Because NASA plans to retire the space shuttle by 2010, the HEM modules would launch on a Russian-built Soyuz-Fregat rocket in 2011 at the earliest. Once in orbit, the modules would use their own propulsion system to reach ISS.

Although ISS has plenty of experimental space for conducting scientific research, earlier plans for expanded living space were scrapped. The HEM modules would resurrect those facilities and provide enhanced protection for astronauts against space radiation.

Each module is a cylinder 12.5 feet (3.8 meters) in diameter and 18.7 feet (5.7 meters) long. The two modules would add 3,531.5 cubic feet (100 cubic meters) of living space, doubling the room provided by Node 3. They would include a communal area and six crew rooms with a radiation protection equivalent to 20.5 pounds of lead per square foot (100 kilograms of lead per square meter).

The modules would also deliver about three tons of supplies and experiments when they arrive to help keep the space station running.

"It's doing two things," Hempsell told SPACE.com. "Britain would make a contribution while also delivering a load of logistics equipment, and paying for the running costs and supplies."

That would cost the United Kingdom approximately $1 billion (530 million British pounds) to build, launch, and run the HEM modules until 2015, when the current operating life for ISS ends. The British Interplanetary Society supports the proposal, but the government has yet to seriously latch on.

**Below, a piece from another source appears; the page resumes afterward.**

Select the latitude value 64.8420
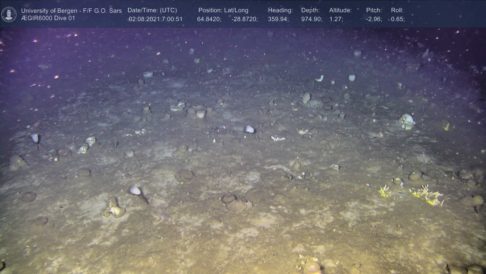The height and width of the screenshot is (274, 486). [x=209, y=19]
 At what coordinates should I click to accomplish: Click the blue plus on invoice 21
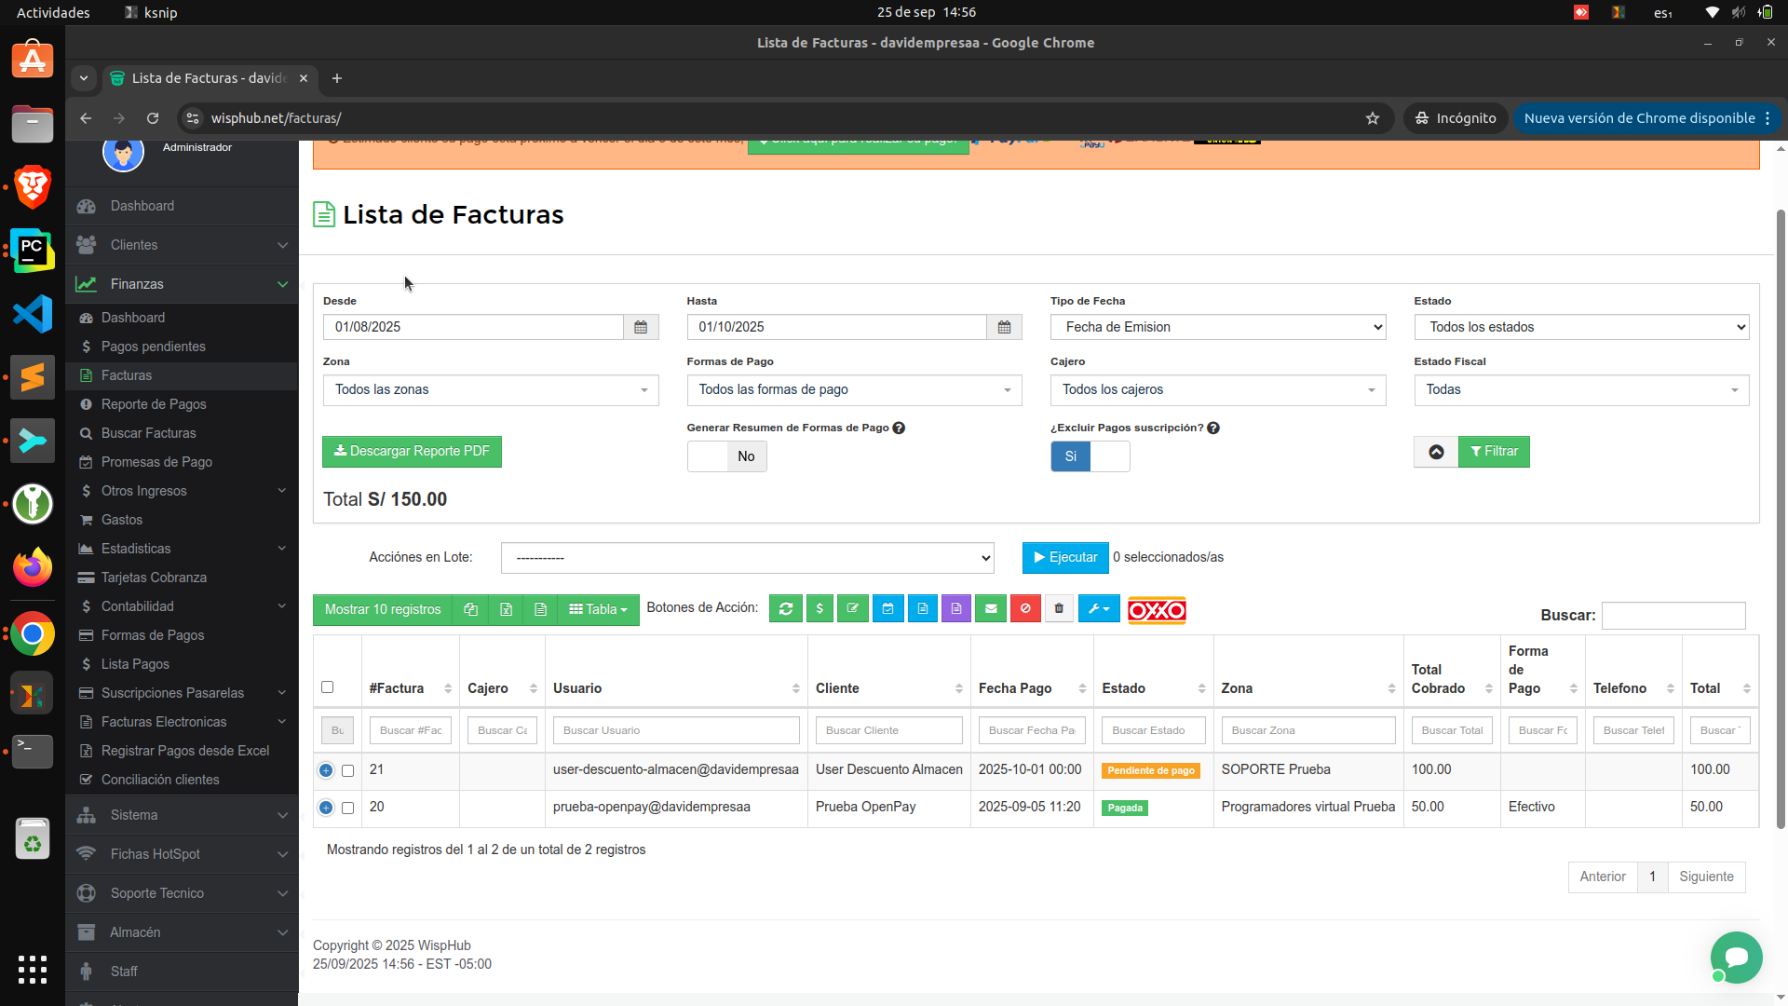click(x=326, y=770)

"The British government keeps saying it's aware, but it's not actually saying it's going to do anything about it," Hempsell said.

An alternative proposal would simply use the Russian "astronaut tourist route" to launch British astronauts and some experiments into space, at the cost of just $31 million (16 million British pounds). However, Hempsell noted he was much more "enamored" of the bolder approach.

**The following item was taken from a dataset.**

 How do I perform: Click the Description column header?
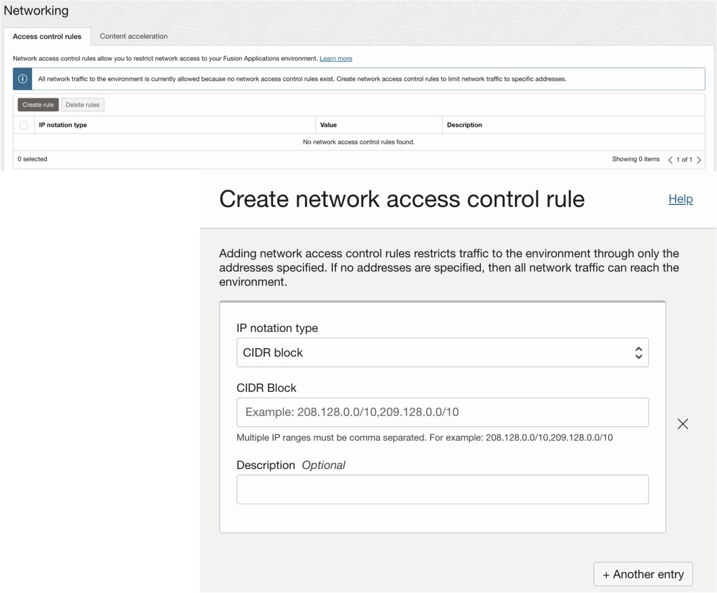[464, 125]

The United Kingdom currently makes no contribution to ISS and is not involved in the European Space Agency's activities on space station. For instance, the British opted out of contributing to the European Columbus module that is scheduled to launch with space shuttle Atlantis in February.

The British flag is currently displayed on the ISS Destiny module only because the nation signed the Space Station Agreement. Hempsell wants to see the United Kingdom take a more active role that would allow its scientists to participate in space-based research.

Current ISS participants such as the United States seem cautiously open to a serious British effort.

"If the British National Space Center decided it was something they wanted to do, NASA would look at the feasibility in terms of power, crew size, and propulsion," said John Yembrick, a NASA spokesperson at the agency's Washington, D.C., headquarters.

"In general, we support all our national partners," Yembrick added.

For now, Hempsell and his peers hope the idea will spur British space efforts as a new space race heats up across the globe. On the question of whether to take action, "the answer 'nothing' is the wrong answer," Hempsell said.